# VirtualBox slow on Dell PowerEdge 1950



## PacketMan (Apr 15, 2016)

Not sure where I should put this discussion since so many points of discussion involved.

With reference to this:
https://forums.freebsd.org/threads/54413/


Host OS - FreeBSD 10.2-RELEASE
Port - emulators/virtualbox-ose version 4.3.36
Guest OS #1 - FreeBSD 10.3-RELEASE

All seems fine, until I run `synth upgrade-system` for the port ports-mgmt/synth.  Synth itself runs fine, but when it gets into compiling ports it is painfully slow. How slow?  On the same server bare metal OS install, the compile line counter will increment fast, say the number increases by a factor of a few dozen every second or so (depends on the build job).  When doing this on a virtualbox instance, the counter increments about a count of 1 or so, every minute or so.  On bare metal synth will pin all cpu cores to 0% idle.

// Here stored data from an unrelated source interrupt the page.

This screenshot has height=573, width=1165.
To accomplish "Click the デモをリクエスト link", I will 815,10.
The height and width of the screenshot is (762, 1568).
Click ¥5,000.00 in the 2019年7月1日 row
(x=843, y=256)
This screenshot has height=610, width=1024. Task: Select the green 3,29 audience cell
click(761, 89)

When done inside virtualbox the cores sit around 60% idle.

I have played around with some of the virtualbox vm instance settings (motherboard & processor) but my guess is its simply due to the fact that the Harpertown processors lack the newer virtualization extensions.

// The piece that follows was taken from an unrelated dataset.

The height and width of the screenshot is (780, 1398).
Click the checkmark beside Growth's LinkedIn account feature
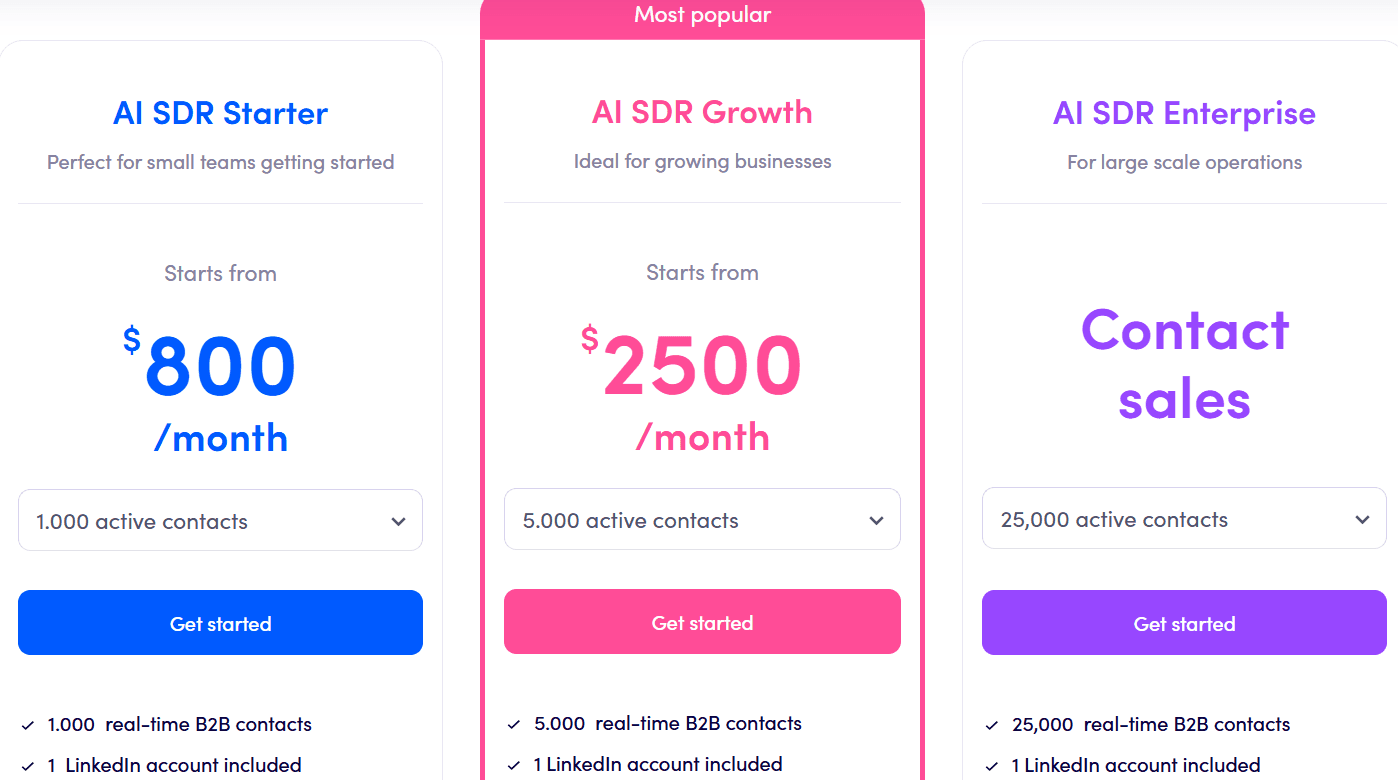click(x=513, y=763)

I'll keep tinkering with settings, and will start into finding log files to read (assuming there are some), but was wondering if someone can tell me if my issue is simply due to me using this older hardware, or is there some key configuration I need to do? Or maybe virtualbox itself is simply not up to scratch?  Hoe many of you folks use virtualbox and what do you think of it?

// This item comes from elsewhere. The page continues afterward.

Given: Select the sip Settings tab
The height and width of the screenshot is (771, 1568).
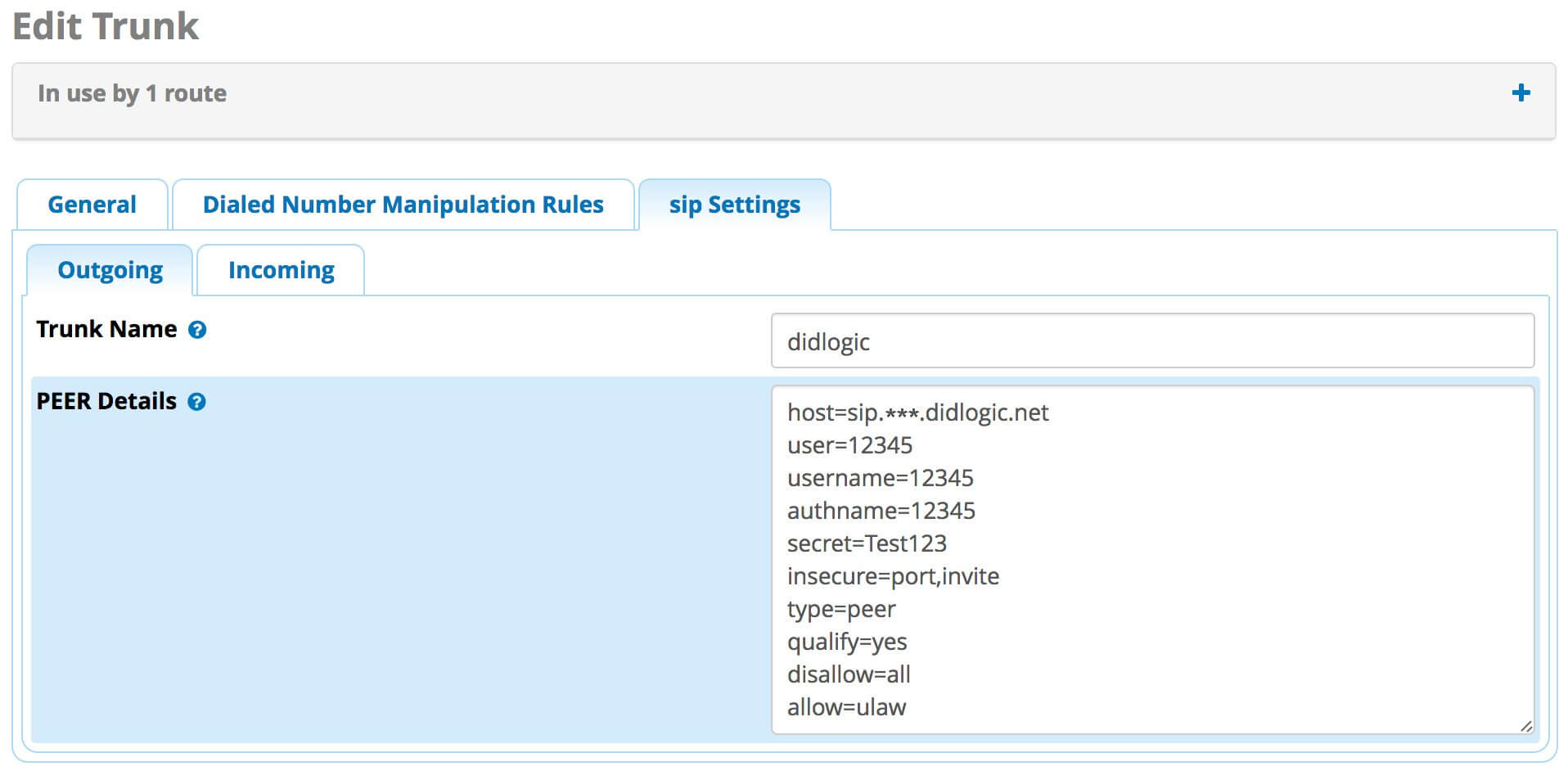Looking at the screenshot, I should point(734,205).
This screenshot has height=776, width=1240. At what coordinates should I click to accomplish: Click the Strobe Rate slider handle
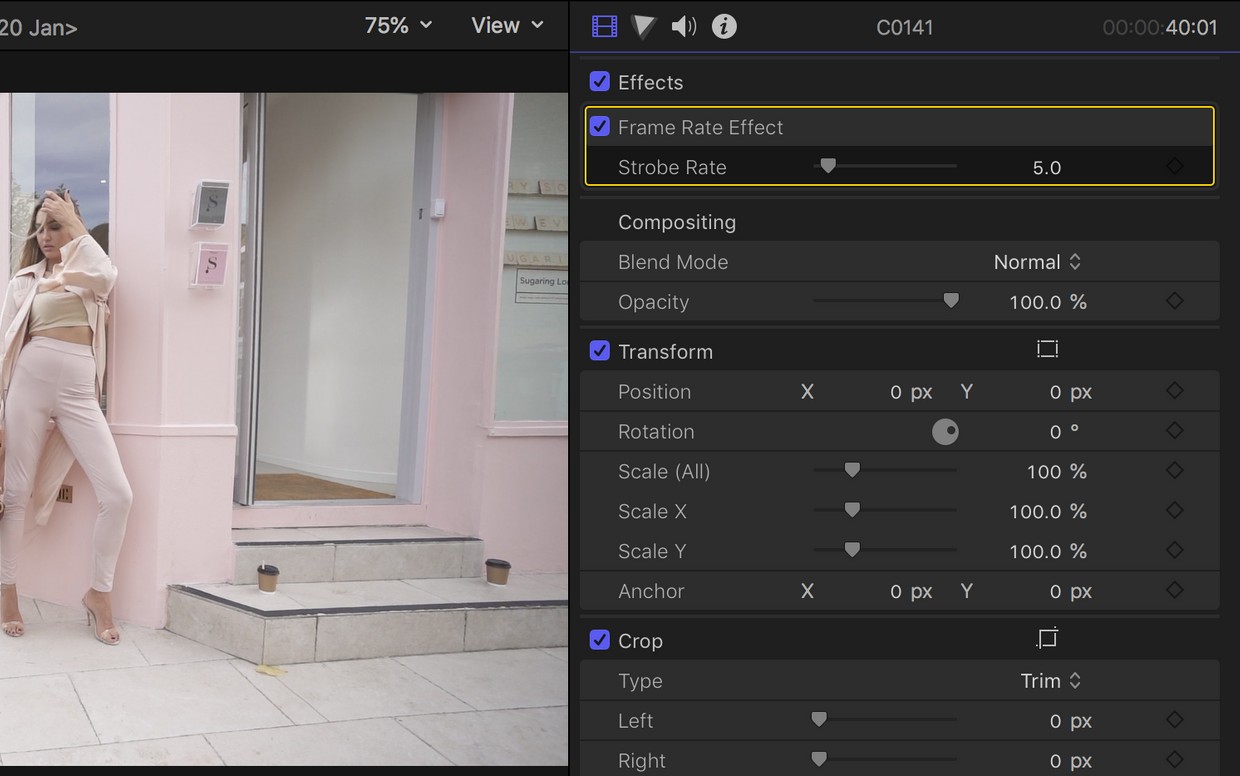tap(828, 166)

I might try running vmware ESXi (instead of FreeBSD as host OS) but it looks like only a really old version (4.x.x stuff) is compatible.  Maybe I need to convince the missus to let me buy a new server. This is for learning lab purposes, not anything 'business mission driven'.

Thanks again all.


----------



## SirDice (Apr 15, 2016)

Note that on bare metal you might be using all cores whereas the VM may not have all cores assigned. If the bare metal has, for example, 24 cores and the VM only has 4 it's obviously going to be a lot slower.


----------



## PacketMan (Apr 15, 2016)

Yep I realize that.  I do indeed have all cores assigned, and when synth is compiling, `top -C -P -s 5` indicates all cores are 'taking work', but they don't go down to 0% idle like when running bare metal.  They sit around 60% idle.  I can keep tinkering around trying to tune some settings, but I found other forums talking about the same performance issues with the same server.  Some discussed virtualbox on linux, and some discussed vmware products being used.  But none seem to firmly confirm that the root cause was due to lack of virtualization extensions with the cpus.  The guest instance of FreeBSD boots up pretty darn fast, but there seems to be some sort of 'bottleneck' with its ability to use those cpus to the max via virtualbox.


----------



## SirDice (Apr 15, 2016)

The 'bottleneck' might be caused by the emulation layer of the I/O controllers. It might take a little longer for the files to load which causes the CPUs to never reach their full potential. They're simply waiting for the data to arrive.


----------



## PacketMan (Apr 15, 2016)

Okay, that makes sense. But would that be caused by virtualbox itself or by lack of virtualization extensions in the CPUs?  If I can tune virtualbox I'll certainly try to read up on it.  I want to get a lab up and running for study purposes (Software Defined Networking) and don't want to spend all kinds of time foolling around with this when the issue is using old hardware and the solution is simple: spend money on new hardware......EDIT (and I'd like to keep using FreeBSD as host OS, and virtualbox or some other virtualization code; need to run Linux kvm on top for a bunch of the lab stuff.)

Thanks SirDice.


----------



## PacketMan (Apr 16, 2016)

I built a new instance using SAS controller in virtualbox and pretty sure I got my performance acceleration settings right.  `vmstat` in my vm instance shows me the 'b' column counter becomes a non-zero value, usually 1 or 2.  Also I noticed virtual CPUs are pinned near 0% idle, but real CPUs are sitting happy at 60% idle.  I am pretty sure its due to lack of extended page table support in the Harpertown processors.  Gonna try popping my SAS drives into a newer machine that has 3.5" slots, and see what happens.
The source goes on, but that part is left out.